Durante mucho tiempo, el trabajo del escultor melense Javier Reyes transcurrió lejos de las grandes miradas. Entre talleres, materiales reciclados y proyectos construidos a pulmón, el artista fue dando forma a un estilo propio que hoy comienza a ganar protagonismo en distintos puntos de la ciudad.
Junto a su esposa, Noelia Lucarelli, y acompañado por los municipales Mario y Washington Silvera, Reyes integra un equipo que desarrolla intervenciones urbanas que mezclan creatividad, reciclaje e identidad local.
Ese trabajo volvió a quedar reflejado días atrás en la renovada Esquina del Tango, reinaugurada en la Plaza Independencia. Allí, una antigua vitrola junto a un banco se transformó en una de las imágenes más comentadas de la tarde noche, recreando una escena tanguera que conecta pasado y presente en pleno centro de Melo.

Detrás de la obra hay un proceso artesanal que lleva tiempo, planificación y muchas horas de trabajo. Reyes explica que es difícil calcular exactamente cuánto demora cada creación porque normalmente avanzan en varias piezas al mismo tiempo, aunque estima que esta intervención demandó alrededor de dos semanas.
Uno de los elementos distintivos del proyecto es el uso de materiales reciclados. En esta oportunidad, gran parte de las piezas utilizadas provenían del antiguo sistema eléctrico del viejo cine Melo. Tableros, cajas y estructuras que estaban destinadas al descarte terminaron convertidas en una obra artística que hoy forma parte del paisaje urbano.



Pero el trabajo del equipo no se detiene. Actualmente desarrollan nuevas esculturas para el renovado Parque Rivera, donde enormes dinosaurios formarán parte de los futuros atractivos del paseo. Algunas piezas superan los dos metros de altura y muestran un nivel de detalle que sorprende incluso antes de ser instaladas.
Con humildad y perfil bajo, Reyes señala que el reconocimiento llegó después de muchos años de esfuerzo y oportunidades escasas. Sin embargo, hoy siente que el arte que durante tanto tiempo permaneció casi invisible finalmente comenzó a encontrar su espacio.

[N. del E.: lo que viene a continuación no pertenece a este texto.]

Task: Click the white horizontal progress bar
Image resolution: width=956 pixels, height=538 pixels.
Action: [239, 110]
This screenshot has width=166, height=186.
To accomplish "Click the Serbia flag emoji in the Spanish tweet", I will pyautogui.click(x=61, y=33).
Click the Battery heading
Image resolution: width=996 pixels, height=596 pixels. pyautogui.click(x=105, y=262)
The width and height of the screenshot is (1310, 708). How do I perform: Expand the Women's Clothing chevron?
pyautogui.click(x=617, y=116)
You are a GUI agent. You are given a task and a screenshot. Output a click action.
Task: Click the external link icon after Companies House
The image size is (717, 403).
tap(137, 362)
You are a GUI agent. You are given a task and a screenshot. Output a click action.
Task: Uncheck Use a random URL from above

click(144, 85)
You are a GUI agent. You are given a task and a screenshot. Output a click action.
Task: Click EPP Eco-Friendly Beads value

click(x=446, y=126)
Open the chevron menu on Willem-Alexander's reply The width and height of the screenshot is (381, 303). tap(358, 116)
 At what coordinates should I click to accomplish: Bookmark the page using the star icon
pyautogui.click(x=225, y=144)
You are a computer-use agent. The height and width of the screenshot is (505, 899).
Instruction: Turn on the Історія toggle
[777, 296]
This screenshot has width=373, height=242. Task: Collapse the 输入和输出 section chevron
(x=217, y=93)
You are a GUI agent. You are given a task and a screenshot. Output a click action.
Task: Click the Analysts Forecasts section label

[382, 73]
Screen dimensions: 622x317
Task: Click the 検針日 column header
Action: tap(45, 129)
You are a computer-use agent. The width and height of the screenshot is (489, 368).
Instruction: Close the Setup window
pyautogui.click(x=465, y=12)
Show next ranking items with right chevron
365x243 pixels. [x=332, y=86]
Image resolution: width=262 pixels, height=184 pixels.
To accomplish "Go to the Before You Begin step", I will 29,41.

“Solos no se hace nada”, afirma el escultor, agradeciendo a quienes confiaron en su trabajo desde hace tiempo. Entre ellos, destaca fundamentalmente al actual intendente Christian Morel, quien como acalde ya había apostado por sus creaciones en obras realizadas en Río Branco y la zona de Laguna Merín.
Hoy, aquellas piezas nacidas entre hierros y materiales olvidados comienzan a convertirse en símbolos de nuevos espacios públicos y en parte de la identidad visual de la ciudad.